***** GIVEN ENTRIES

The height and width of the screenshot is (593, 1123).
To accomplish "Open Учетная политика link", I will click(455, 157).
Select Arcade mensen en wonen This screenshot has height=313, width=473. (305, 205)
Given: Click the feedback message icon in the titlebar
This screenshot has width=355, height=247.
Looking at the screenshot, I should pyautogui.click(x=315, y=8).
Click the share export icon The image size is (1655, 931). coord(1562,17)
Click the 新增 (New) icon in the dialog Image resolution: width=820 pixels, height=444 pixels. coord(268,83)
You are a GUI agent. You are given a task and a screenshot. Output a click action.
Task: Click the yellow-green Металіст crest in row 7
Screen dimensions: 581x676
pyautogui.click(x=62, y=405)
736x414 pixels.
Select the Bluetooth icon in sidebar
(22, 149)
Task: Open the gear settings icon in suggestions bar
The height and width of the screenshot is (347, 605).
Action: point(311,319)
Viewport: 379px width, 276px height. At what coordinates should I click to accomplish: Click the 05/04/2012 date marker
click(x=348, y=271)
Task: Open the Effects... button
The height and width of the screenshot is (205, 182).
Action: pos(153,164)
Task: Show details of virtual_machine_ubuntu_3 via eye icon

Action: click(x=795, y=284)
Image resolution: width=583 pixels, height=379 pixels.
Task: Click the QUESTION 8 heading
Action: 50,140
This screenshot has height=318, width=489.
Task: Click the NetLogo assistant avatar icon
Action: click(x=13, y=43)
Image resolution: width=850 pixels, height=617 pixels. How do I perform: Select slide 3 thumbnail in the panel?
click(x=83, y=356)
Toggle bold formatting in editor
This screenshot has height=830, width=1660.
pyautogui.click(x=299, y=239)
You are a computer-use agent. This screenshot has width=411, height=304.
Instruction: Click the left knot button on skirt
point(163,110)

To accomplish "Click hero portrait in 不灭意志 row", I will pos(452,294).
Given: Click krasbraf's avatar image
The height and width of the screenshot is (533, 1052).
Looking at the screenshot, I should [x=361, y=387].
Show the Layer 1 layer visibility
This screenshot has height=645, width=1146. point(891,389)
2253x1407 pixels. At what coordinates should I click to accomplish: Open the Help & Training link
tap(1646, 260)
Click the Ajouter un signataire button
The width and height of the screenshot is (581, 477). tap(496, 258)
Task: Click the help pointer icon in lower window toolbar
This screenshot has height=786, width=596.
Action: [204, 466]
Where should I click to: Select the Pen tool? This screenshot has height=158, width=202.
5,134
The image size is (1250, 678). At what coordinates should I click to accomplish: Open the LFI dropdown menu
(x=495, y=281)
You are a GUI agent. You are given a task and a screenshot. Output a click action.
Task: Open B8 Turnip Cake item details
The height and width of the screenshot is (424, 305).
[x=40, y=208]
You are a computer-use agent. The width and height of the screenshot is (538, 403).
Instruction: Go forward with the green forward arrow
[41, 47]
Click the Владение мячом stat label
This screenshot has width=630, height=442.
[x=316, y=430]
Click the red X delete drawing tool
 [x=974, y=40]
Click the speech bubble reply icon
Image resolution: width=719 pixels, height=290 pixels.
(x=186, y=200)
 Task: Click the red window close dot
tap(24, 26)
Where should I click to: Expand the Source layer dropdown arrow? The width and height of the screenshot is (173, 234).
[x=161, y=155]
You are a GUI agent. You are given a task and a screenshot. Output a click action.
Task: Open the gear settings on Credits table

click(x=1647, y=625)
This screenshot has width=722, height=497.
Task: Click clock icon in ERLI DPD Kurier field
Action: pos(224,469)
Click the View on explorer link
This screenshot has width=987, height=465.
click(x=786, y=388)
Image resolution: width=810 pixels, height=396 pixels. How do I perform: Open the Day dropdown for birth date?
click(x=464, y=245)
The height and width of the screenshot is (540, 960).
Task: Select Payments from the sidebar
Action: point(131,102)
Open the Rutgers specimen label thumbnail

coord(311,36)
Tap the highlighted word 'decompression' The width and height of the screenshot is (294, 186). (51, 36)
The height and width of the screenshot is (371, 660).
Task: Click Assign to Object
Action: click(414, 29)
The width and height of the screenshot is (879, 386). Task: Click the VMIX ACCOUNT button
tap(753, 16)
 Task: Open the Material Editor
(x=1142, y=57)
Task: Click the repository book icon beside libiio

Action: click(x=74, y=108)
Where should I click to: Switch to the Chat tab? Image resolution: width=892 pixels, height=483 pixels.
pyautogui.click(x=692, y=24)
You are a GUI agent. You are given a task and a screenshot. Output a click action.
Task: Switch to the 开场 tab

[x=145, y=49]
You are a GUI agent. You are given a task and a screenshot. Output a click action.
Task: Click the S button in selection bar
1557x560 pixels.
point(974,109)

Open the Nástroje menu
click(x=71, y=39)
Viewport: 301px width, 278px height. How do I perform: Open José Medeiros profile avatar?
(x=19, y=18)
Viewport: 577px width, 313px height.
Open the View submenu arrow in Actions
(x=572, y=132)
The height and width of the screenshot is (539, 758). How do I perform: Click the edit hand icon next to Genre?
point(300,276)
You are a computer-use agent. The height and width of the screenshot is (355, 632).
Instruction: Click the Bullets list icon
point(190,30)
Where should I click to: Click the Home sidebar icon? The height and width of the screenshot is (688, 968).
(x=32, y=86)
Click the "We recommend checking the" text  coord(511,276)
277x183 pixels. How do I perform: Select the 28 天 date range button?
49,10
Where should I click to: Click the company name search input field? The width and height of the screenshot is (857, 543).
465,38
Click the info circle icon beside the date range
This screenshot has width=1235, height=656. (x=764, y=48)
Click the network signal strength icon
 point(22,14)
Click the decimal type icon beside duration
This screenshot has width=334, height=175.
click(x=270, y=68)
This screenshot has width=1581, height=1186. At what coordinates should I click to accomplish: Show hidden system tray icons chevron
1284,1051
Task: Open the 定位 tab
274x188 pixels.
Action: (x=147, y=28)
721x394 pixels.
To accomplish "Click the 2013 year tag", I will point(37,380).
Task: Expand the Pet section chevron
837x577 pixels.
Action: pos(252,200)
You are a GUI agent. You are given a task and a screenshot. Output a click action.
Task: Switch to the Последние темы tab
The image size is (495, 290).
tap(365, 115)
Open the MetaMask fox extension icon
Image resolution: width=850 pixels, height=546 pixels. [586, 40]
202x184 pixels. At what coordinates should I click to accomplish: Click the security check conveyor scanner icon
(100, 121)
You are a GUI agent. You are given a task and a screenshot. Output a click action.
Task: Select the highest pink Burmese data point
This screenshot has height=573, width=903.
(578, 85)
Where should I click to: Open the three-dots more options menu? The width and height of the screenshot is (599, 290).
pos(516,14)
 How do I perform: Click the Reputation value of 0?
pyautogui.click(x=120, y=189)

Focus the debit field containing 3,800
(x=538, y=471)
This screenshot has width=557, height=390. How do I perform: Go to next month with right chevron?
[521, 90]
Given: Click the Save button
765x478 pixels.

**********

SHORT EXERCISE. Please pick out and copy every line in the material above that contains the word "avatar".

REPLY.
Task: Click the NetLogo assistant avatar icon
Given: Click krasbraf's avatar image
Viewport: 301px width, 278px height. How do I perform: Open José Medeiros profile avatar?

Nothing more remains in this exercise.